* Текст:
··········

Мы провели в реанимации 6 дней. Это были дни, наполненные тревогой и волнениями. Дни, которые хочется вычеркнуть из своей жизни. Но постепенно, день за днем показатели крови Тимофея становятся чуть лучше. Температура спадает. Рвота прекращается. Тимофей начинает есть. И 12 августа нам говорят, что капельницы больше не нужны, и нас можно перевести в стационар.
12 августа вечером нас переводят в стационар. Отдельная палата с ванной и туалетом. Здесь много розеток (в реанимации их было две, и обе были заняты приборами, я просила разветвитель, чтоб хоть как-то заряжать телефон напополам с фумигатором) и в целом гораздо комфортнее. Тимофею больше не нужны капельницы. Но катетер снимать не спешат. Он нужен для забора крови на анализы. У него все еще странный стул. Но его оправдывают долгим приемом антибиотиков. Который еще не окончен. Теперь я должна давать ему суспензию. Жду до завтра и надеюсь, что нам скажут что-то воодушевляющее.
На утро следующего дня приходит врач. Он не отвечает на мои вопросы и не дает мне и слова сказать. А по его фразам: «Ну, что ж ты довела ребенка до такого» и «Теперь то мы наконец назначим вам нормальное лечение» можно в принципе понять, что это за человек. Еще он говорит, что нельзя давать ему грудь по первому требованию. Иначе я доведу ребенка до невроза. На мой аргумент, что я кормила дочь, и она в порядке, он отвечает, что надо еще на нее посмотреть. Не врач, а просто кладезь советов. Он говорит, что нам надо полежать еще хотя бы неделю. Понаблюдать, восстановиться. Антибиотик он отменяет. После его ухода со мной случается истерика. Я хожу по палате кругами с Тимофеем на руках и очень сильно плачу. Я больше не могу. Я так устала. Но после слов этого врача я почувствовала себя такой виноватой.
Что ж мы остаемся. С одной стороны, я верю, что сейчас диарея от антибиотиков. С другой боюсь покидать больницу. А если я не права? А если ему снова понадобятся капельницы? Сейчас важно попытаться восстановить Тимофею микрофлору. Все это время Тимофей принимал баксет. Подключаю энтерол. Решаю, что как только станет хоть немного лучше, я напишу отказ от госпитализации и поеду домой.
Сегодня 13 августа. Годовщина нашей с Димой свадьбы. Он приезжает, чтоб передать нам вещи. Охранник бурчит, что уже поздно. Мы на первом этаже. Он находит наше окно, и мы впервые общаемся вживую.

··········

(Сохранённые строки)
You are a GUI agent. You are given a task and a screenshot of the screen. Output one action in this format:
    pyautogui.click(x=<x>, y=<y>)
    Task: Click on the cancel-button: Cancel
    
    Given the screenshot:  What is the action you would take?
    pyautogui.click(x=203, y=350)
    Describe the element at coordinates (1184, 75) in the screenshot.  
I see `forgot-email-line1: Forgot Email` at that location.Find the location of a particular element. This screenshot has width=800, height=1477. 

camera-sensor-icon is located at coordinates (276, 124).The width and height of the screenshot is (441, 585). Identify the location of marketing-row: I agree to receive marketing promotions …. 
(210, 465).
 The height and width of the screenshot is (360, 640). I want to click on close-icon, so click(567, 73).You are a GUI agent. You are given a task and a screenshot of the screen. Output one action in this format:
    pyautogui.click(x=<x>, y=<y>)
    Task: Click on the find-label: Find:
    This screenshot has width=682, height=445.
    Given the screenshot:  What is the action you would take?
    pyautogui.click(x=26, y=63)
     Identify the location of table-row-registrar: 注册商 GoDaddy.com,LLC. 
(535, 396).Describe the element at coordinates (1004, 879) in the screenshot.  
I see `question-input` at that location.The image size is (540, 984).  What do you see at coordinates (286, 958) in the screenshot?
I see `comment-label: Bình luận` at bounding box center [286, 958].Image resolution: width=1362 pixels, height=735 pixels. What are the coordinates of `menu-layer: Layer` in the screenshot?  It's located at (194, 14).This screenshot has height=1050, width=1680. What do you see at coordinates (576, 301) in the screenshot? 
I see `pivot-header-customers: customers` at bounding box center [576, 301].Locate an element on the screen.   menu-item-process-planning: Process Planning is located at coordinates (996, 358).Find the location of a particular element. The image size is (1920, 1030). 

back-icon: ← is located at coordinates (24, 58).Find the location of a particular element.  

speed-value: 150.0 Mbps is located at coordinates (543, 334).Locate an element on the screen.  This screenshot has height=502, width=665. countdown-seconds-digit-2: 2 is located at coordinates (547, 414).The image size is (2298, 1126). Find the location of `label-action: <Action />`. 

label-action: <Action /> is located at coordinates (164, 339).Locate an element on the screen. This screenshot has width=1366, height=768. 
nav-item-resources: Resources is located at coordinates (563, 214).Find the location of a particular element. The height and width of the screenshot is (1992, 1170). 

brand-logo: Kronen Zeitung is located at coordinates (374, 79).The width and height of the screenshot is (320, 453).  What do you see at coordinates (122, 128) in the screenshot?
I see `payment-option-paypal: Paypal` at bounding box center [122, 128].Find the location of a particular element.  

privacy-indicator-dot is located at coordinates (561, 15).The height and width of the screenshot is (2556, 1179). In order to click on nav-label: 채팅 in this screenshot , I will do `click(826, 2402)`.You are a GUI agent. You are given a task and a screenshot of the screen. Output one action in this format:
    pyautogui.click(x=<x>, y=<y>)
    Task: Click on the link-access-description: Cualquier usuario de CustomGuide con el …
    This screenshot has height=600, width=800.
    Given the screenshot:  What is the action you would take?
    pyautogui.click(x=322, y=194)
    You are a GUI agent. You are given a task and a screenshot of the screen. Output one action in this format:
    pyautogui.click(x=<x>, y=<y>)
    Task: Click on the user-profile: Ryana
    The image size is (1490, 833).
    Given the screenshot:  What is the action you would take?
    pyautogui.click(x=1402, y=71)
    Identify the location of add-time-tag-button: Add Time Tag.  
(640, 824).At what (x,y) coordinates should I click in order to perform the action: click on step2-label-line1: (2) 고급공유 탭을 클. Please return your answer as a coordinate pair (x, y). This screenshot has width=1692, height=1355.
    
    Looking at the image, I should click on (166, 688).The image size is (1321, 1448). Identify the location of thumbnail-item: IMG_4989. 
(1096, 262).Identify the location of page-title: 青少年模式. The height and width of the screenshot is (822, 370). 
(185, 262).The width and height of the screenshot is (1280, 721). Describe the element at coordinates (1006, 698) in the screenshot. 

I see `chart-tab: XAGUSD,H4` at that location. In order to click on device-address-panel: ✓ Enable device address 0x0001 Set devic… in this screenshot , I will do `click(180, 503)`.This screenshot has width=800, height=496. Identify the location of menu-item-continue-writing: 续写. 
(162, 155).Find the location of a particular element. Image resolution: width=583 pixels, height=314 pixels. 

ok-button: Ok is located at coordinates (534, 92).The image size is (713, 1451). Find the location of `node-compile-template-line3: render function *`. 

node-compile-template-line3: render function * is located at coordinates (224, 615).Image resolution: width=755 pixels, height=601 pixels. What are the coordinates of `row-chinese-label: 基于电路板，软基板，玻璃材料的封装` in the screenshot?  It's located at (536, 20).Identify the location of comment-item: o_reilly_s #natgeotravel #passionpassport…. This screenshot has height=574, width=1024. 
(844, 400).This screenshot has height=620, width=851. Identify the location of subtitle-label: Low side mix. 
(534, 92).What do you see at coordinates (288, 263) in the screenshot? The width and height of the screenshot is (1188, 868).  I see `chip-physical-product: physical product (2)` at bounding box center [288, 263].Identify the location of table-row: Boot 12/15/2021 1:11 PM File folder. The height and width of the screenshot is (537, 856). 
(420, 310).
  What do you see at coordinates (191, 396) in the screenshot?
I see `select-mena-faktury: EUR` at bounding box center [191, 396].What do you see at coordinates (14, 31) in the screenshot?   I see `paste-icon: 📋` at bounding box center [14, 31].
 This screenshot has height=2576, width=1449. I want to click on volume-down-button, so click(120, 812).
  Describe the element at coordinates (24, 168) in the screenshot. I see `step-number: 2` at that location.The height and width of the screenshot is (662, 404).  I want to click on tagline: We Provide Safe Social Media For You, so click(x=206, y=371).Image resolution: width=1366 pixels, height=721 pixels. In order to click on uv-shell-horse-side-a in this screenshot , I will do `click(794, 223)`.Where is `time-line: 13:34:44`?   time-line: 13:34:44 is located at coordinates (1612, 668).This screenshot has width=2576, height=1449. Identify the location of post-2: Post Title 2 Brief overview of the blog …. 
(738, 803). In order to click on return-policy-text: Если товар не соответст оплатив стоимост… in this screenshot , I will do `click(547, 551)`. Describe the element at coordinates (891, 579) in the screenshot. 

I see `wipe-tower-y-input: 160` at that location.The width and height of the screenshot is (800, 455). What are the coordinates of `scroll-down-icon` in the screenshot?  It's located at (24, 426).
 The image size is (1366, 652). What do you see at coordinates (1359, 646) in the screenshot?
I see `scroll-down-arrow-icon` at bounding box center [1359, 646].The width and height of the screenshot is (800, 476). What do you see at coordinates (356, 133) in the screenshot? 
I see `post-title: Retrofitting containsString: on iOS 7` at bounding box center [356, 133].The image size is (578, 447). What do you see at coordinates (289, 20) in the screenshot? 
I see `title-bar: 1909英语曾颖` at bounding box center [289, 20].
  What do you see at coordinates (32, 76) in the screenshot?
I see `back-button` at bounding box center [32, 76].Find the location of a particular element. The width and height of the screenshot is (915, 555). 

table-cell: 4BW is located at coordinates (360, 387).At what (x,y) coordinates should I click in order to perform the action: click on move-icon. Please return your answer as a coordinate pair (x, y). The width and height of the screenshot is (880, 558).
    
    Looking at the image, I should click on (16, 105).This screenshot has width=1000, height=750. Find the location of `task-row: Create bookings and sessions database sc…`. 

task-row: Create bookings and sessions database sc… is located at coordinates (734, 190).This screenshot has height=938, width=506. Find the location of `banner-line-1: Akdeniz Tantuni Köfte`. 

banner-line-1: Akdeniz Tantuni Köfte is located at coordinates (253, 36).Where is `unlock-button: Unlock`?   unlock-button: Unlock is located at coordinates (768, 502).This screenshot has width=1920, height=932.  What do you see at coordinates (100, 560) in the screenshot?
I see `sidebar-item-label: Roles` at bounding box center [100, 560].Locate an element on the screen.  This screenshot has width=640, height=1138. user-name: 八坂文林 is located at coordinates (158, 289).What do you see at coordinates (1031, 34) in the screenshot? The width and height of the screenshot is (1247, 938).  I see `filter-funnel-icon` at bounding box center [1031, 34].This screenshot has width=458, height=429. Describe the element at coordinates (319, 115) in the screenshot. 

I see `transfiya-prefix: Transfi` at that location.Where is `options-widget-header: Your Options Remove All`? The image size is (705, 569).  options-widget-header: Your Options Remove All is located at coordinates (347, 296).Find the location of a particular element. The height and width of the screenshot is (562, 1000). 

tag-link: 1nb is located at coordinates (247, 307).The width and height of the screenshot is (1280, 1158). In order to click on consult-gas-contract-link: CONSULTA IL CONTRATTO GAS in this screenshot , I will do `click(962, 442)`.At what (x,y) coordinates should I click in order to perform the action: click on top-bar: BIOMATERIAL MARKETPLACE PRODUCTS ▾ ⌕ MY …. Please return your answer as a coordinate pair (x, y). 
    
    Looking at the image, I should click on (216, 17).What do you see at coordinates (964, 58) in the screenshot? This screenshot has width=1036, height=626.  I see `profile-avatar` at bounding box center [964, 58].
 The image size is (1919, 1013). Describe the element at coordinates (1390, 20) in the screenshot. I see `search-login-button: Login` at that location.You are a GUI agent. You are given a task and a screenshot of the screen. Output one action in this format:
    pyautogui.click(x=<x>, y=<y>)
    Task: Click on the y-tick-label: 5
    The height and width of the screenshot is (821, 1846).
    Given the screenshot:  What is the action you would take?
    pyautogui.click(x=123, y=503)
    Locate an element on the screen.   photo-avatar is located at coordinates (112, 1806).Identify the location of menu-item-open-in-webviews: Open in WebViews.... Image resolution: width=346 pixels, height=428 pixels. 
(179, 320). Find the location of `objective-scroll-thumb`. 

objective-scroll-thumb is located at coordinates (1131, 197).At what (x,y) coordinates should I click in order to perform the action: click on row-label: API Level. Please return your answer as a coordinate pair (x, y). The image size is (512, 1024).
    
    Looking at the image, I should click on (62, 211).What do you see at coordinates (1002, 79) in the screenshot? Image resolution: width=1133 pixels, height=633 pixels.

··········

* Задание: Продолжите рассказ о лечении Тимофея в больнице, начав сразу после его последнего предложения. Строки здесь ни при чём.

* Ответ:
Тимофей очень сильно похудел. Но потихоньку к нему возвращается аппетит. Все это время у него течет из носа. Оказывается, что у него аллергический насморк.
Частота стула уменьшается, консистенция тоже становится чуть лучше. Я радуюсь. И принимаю решение уезжать домой. 15 августа вопреки советам того чудесного врача я пишу отказ от госпитализации. За нами приезжает Дима, и мы покидаем Химкинскую больницу.
Теперь нам предстоит долгое восстановление. Но теперь мы дома.
Постепенно Тимофей начинает кушать, набирает в весе. И постоянно плачет, если я от него отхожу по каким-то делам.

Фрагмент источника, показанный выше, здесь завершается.